Various aspects of cryptocurrency use have been banned in China numerous times over the better part of the past decade. The most stringent barriers yet, though, were announced on Friday, 24 September. In a series of statements, Chinese economic planners listed their edicts in stepwise fashion, including:
- no financial supports or subsidies for crypto mining firms or activities
- a prohibition on miner participation in energy credit markets
- stricter energy controls for crypto miners
- an order for current holders of crypto to eliminate exposure to crypto-related speculative risk
- a reiteration that crypto-related activities are illegal
- a ban on all overseas crypto companies from serving Chinese investors
- and finally, harsh new punishments and penalties to be introduced to enforce
Predictably, the price of the entire crypto complex declined in the wake of the news; and then, with equal predictability, most of the earlier losses were recovered. None of this is new territory for bitcoin or any of the other coins and assets in the sector, for which in conventional media coverage there are always more negative than positive headlines and articles.
By one account, bitcoin has been declared dead no less than 430 times since 2010; over 35 times this year alone.
Bitcoin price (June 2021 – present)
Among others, Chinese government officials lobbed measures against bitcoin in September 2013 (prohibiting banks from engaging in crypto-related transactions); in September 2017 (moving to shut down exchanges in Beijing and banning initial coin offerings); in February 2018 (terminating the operation of foreign exchanges); and in June 2021 (targeting 90% of the mining capacity in Chinese-based mining operations); and the current, more sweeping initiative.
In 2017, China’s anti-crypto decrees sent bitcoin’s price plummeting roughly 30%. On Friday, in the face of a vastly broader and more severe raft of restrictions, bitcoin’s price fell 5%.
Bitcoin price (September 2013 – present)
In light of both its history and the decentralised nature of crypto, it’s difficult to see this latest ban as anything but terrifically bullish for the development of the sector as a whole. It forces miners located in China taking advantage of cheap development and energy costs to move elsewhere, likely resulting in greater geographic diversification. (The concentration of hashing power in China-based mining facilities was seen as an existential vulnerability to bitcoin by some observers; yet for several months an exodus of mining operations has been underway.) The crackdown will likely induce more research into energy-efficient means of mining. And there will undoubtedly be increased innovation directed at the concealment of ‘on and off ramps.’

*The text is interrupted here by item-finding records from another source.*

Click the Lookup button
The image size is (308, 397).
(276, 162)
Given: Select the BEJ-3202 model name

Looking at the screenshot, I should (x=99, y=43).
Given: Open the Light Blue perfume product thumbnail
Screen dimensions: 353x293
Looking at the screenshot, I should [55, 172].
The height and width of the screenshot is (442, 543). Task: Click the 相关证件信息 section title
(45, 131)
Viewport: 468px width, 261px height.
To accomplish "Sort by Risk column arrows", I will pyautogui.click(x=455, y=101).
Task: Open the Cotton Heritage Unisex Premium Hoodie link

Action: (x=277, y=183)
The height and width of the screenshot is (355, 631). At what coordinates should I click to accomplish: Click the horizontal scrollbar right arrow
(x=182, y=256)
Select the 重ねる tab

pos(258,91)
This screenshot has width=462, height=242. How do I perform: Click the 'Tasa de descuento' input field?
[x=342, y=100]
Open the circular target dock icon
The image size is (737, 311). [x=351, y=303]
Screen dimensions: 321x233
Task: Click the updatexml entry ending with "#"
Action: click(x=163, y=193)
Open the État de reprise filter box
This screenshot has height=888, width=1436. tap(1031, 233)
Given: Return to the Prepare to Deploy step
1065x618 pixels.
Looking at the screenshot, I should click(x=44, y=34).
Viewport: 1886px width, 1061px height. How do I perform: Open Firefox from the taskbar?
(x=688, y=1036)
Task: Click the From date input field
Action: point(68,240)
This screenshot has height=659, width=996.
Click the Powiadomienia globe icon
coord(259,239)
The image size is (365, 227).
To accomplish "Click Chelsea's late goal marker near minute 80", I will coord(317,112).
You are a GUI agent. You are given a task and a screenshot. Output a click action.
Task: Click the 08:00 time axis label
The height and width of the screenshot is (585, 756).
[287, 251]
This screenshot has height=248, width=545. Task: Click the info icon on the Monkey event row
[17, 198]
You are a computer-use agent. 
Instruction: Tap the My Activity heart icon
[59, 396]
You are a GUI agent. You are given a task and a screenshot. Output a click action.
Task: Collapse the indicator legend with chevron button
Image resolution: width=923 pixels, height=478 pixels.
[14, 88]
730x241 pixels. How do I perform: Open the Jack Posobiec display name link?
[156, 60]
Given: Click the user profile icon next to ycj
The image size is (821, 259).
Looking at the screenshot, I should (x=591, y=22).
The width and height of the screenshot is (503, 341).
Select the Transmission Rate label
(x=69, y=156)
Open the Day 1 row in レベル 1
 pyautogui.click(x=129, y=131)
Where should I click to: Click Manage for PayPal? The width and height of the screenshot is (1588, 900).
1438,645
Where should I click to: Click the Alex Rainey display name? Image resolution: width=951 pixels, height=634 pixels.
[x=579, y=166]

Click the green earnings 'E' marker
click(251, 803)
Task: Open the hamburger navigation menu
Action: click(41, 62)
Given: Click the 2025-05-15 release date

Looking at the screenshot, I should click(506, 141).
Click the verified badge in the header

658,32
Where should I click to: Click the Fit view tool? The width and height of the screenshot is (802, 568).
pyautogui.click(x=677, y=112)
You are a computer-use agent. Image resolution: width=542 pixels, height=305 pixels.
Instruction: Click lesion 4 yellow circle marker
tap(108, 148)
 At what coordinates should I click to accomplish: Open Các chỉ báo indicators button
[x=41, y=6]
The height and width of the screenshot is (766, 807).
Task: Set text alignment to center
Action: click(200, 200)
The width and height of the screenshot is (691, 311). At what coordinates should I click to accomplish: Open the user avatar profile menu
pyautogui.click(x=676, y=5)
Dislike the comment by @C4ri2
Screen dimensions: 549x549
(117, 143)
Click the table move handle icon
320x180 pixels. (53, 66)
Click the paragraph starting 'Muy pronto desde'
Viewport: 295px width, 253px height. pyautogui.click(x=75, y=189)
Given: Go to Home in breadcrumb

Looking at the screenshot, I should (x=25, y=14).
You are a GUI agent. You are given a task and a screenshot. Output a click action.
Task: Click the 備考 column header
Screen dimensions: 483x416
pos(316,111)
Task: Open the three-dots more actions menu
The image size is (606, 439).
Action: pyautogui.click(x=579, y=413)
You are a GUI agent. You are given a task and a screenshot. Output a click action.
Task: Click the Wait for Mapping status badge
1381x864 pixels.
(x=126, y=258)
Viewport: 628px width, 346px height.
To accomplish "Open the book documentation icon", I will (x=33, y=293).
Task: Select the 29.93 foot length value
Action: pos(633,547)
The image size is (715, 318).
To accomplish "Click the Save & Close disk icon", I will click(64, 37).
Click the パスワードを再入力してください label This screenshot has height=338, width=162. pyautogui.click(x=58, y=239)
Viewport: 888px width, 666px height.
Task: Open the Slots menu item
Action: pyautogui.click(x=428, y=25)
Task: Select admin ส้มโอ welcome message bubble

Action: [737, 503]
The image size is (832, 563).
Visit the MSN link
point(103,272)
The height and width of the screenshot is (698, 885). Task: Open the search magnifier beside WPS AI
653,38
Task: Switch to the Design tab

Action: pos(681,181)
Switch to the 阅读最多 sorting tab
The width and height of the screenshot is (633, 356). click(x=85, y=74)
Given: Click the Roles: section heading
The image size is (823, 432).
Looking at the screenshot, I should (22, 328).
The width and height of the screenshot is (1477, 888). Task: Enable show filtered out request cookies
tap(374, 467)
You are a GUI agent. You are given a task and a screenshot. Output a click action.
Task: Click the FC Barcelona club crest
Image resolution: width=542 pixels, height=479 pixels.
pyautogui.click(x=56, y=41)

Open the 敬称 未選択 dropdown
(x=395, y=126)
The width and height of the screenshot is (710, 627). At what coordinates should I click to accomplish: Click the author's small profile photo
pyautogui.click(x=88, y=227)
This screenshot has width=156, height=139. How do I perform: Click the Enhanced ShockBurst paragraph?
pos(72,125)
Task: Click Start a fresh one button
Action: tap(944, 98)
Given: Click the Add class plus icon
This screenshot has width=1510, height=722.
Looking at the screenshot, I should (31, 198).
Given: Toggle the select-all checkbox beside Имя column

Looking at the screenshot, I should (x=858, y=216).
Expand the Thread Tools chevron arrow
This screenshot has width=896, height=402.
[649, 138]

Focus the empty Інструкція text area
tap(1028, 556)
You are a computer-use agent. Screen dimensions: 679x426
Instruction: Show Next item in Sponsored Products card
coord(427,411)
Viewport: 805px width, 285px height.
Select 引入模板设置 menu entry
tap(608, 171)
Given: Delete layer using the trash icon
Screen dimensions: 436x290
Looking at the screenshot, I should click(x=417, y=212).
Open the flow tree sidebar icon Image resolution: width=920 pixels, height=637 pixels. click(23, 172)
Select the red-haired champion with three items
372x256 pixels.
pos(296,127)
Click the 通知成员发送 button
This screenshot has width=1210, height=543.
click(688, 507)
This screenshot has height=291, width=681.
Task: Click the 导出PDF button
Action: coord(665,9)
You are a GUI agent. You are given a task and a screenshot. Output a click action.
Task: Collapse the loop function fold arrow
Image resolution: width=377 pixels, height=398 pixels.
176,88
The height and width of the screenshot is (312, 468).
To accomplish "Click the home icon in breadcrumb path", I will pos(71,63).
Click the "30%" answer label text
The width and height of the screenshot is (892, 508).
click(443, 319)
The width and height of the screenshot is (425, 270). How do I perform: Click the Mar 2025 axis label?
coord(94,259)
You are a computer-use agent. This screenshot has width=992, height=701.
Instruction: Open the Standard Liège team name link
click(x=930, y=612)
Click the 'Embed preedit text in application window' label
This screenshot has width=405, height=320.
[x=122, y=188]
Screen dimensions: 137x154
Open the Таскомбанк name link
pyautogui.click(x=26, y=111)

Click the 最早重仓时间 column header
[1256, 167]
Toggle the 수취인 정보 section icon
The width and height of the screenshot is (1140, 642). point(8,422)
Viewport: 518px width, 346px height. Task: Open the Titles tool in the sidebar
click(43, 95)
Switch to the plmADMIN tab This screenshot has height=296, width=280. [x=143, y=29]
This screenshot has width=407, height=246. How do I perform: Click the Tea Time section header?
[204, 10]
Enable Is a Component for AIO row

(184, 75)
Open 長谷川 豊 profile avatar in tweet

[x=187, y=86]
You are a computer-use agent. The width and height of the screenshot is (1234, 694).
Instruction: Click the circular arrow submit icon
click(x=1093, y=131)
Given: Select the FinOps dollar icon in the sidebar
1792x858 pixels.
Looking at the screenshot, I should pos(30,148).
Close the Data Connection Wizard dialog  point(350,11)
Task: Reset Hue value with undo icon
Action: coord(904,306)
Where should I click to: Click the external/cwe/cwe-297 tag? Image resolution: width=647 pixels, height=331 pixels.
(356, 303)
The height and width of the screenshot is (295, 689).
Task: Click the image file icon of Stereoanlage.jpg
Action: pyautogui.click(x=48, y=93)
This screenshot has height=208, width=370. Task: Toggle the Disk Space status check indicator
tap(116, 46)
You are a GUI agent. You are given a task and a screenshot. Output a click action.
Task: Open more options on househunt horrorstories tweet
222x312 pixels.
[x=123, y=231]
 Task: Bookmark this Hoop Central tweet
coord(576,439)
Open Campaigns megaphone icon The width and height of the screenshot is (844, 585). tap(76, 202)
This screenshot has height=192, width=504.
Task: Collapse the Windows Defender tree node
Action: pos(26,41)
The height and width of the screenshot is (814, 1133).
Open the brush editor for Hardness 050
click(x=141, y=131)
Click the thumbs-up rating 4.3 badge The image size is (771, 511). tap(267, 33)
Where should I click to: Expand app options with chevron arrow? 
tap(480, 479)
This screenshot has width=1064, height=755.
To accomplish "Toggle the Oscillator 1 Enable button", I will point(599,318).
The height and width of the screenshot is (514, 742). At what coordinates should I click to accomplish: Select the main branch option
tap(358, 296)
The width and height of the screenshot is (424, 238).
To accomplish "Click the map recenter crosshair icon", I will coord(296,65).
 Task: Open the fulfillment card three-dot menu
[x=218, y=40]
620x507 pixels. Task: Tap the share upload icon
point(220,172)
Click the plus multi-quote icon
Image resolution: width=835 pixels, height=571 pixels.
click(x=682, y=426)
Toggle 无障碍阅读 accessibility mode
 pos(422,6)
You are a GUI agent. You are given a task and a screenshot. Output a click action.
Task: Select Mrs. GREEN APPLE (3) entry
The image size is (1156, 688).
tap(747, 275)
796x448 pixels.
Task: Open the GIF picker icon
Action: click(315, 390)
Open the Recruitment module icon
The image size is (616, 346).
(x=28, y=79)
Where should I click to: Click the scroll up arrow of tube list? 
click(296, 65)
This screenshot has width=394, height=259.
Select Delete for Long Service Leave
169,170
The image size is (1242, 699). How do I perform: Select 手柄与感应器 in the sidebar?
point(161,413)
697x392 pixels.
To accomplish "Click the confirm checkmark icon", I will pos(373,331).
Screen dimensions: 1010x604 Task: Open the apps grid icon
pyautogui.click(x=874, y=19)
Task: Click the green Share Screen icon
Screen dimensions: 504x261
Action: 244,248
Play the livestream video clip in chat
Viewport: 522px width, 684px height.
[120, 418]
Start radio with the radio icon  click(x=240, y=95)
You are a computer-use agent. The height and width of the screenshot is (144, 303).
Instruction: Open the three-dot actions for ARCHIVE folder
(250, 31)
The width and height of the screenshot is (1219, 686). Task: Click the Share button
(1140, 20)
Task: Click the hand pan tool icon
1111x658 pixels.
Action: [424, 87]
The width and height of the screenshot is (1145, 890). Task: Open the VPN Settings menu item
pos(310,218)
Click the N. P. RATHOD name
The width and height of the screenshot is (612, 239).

If this were the America of Coolidge, the Chinese ban would be met by the introduction of special crypto economic zones or another market-oriented ideological ballast. Unfortunately, American politicians and regulators today are not intellectually contrary so much as slower and more methodological than their Chinese counterparts.
USDCNY spot exchange rate (dollars per yuan, 2011 – present)
The comprehensiveness of the most recent Chinese diktat comes at what increasingly appears to be a pivotal moment. Less than one month ago, El Salvador adopted bitcoin as its legal tender; a bold (but flawed) step which may nevertheless be instructive for other nations. Also, the national rollout of China’s digital yuan, a first in several ways, proceeds. While it is a central bank digital currency (CBDC) and not a cryptocurrency, the most recent crypto interdiction may be an attempt to hamstring a rival where transactions and cross-border trade are concerned.
And it is from the perspective of timing that the most sardonic observation pertaining to the new prohibitions can be made.
At the same time that anti-crypto decrees are being promulgated, a former exemplar of conventional Chinese commerce is rapidly approaching a debt default, hasty restructuring or government bailout. Drowning in $300b of debt, the situation facing the Evergrande Group has been compared to that which confronted Lehman Brothers in 2008. It’s a largely inapt comparison, with one exception: both collapsed after years under the watchful eye of regulators and government officials, in long-established markets, with the protection of investors assured all along.
Evergrande 8.25% 3/23/22 bond price (2021)
The company owes money to over 170 banks and another 121 financial institutions. But Evergrande is only the proverbial canary in a $52tn mine: a massive, credit-fueled real estate bubble rife with malinvestment. Chinese economic managers are likely to decide that more liquidity is required to stave off a massive financial implosion. Indeed, the People’s Bank of China injected $17b on 23 September alone to unfreeze fearful interbank lending markets.
Evergrande stock price (2021)
It is certainly true that non-fiat currencies, such as those which are commodity-backed or algorithmically-limited, cannot and will not prevent unwise investments or entrepreneurial misjudgement. But with the Evergrande crisis looming in the background, the crypto universe being pilloried by Chinese authorities as a “growing threat to financial stability” and “disrupt[ive] to economic order” is more than simply ironic. It is irony at its most mordant.